_THE EXERCISE_
Copy the records word for word, starting with the line that contains "Task: Select the China 250 cell" and going through the end of the records. Leave the pictures out of your copy.

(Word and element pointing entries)
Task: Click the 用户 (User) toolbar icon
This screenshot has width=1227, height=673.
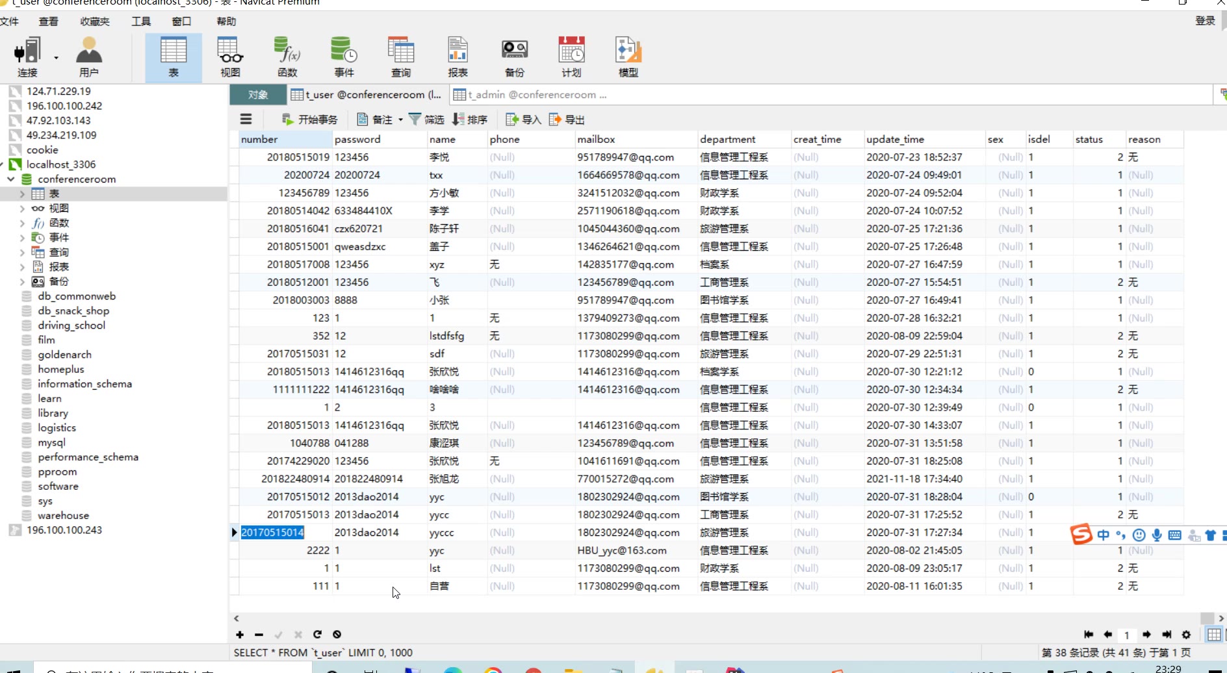Action: pyautogui.click(x=89, y=57)
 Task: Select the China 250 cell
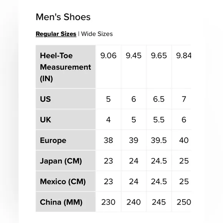181,202
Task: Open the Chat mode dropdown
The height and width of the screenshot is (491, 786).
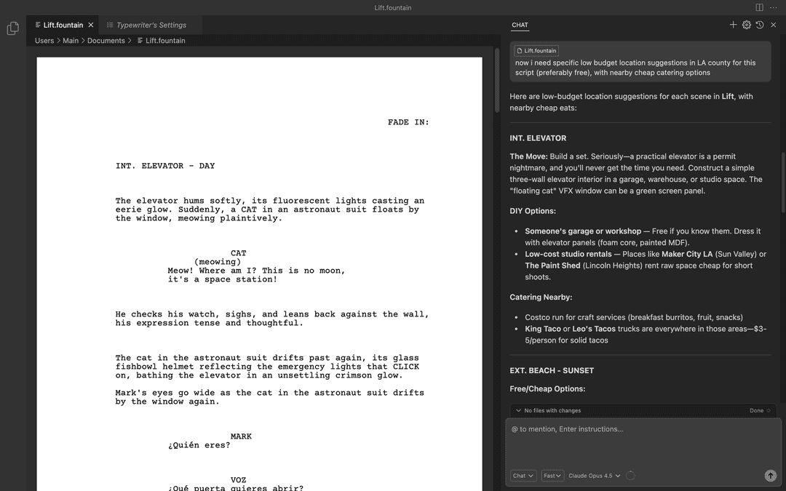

_OUTPUT BELOW_
 Task: Select the China 250 cell
181,202
Task: Open the Chat mode dropdown
The height and width of the screenshot is (491, 786).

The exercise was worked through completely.